▸ **ACTION ITEM**: Write out, word for word, every line in the data below from the one containing "The width and" to the one containing "Open the Indirizzi dropdown menu", both of them included.

▸ **PROVIDED INFORMATION**:

* * * * * * * * *

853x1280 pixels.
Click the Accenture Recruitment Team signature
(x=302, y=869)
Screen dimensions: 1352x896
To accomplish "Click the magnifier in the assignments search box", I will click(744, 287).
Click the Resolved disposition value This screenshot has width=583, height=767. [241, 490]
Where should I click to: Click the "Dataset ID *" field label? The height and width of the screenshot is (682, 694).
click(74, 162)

* * * * * * * * *

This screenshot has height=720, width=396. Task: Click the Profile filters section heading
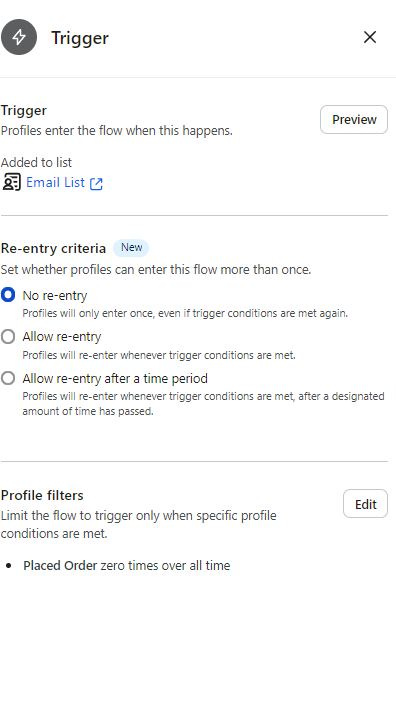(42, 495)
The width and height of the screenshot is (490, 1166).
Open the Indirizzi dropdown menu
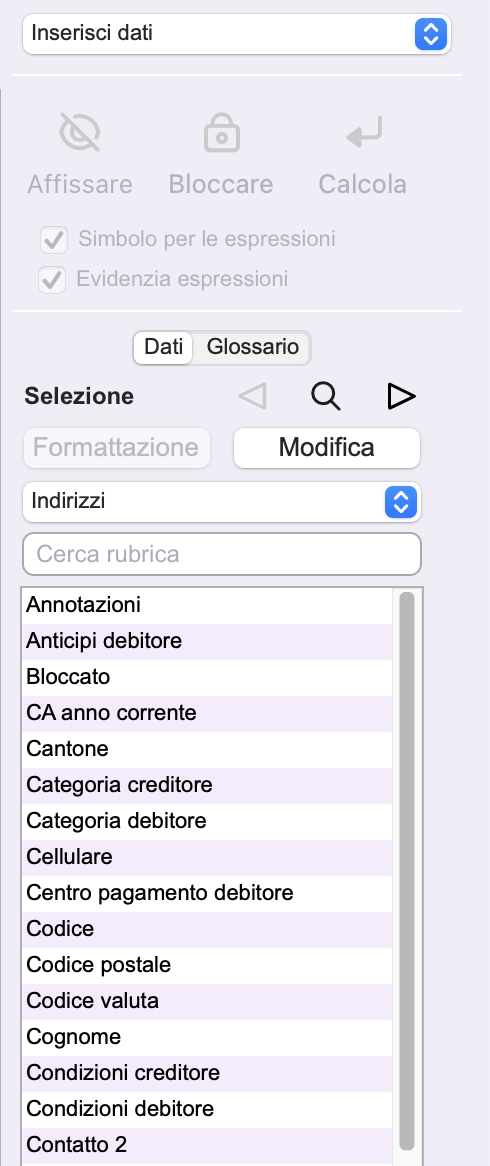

* * * * * * * * *

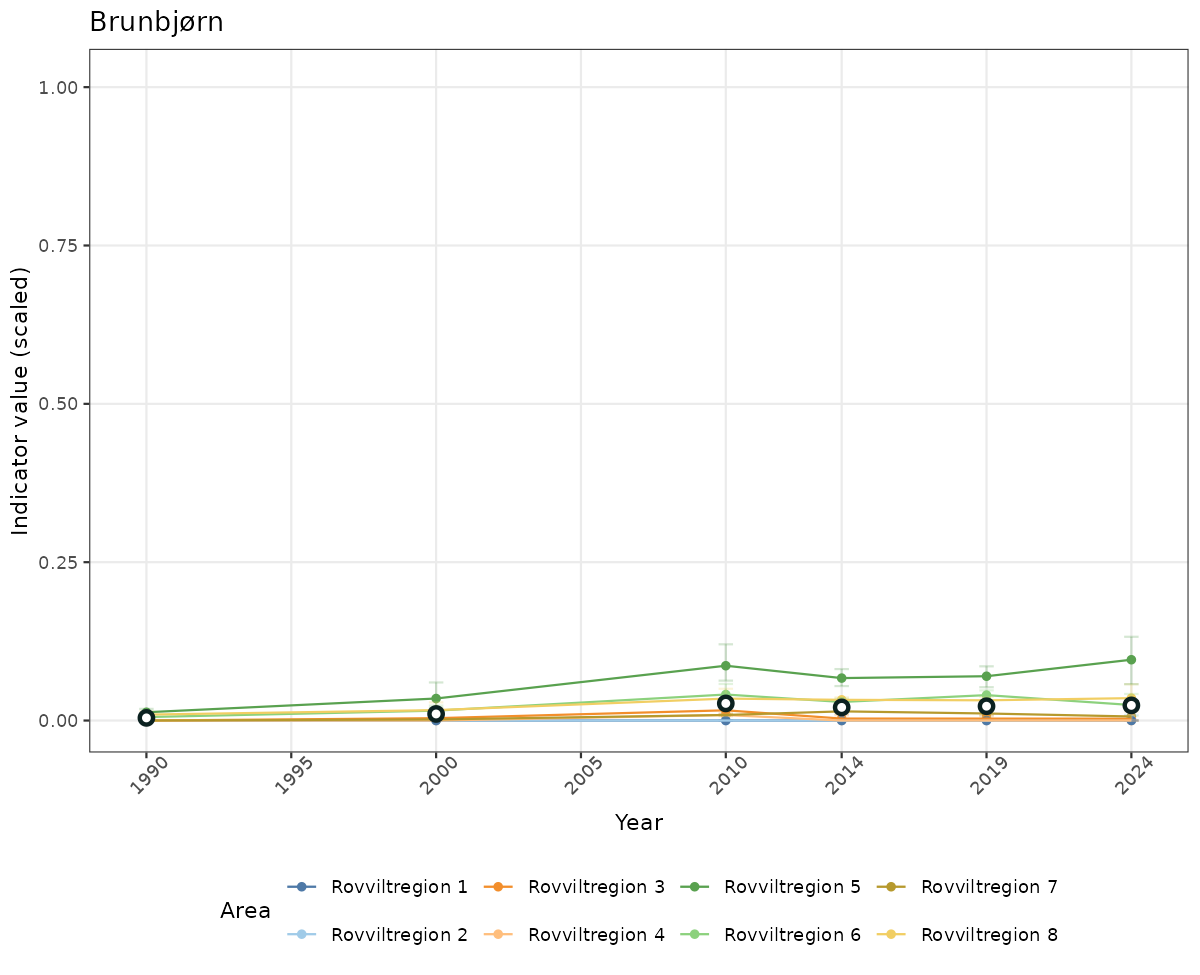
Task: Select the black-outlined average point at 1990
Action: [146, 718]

* * * * * * * * *

▸ **SOLUTION**:
The width and height of the screenshot is (490, 1166).
Open the Indirizzi dropdown menu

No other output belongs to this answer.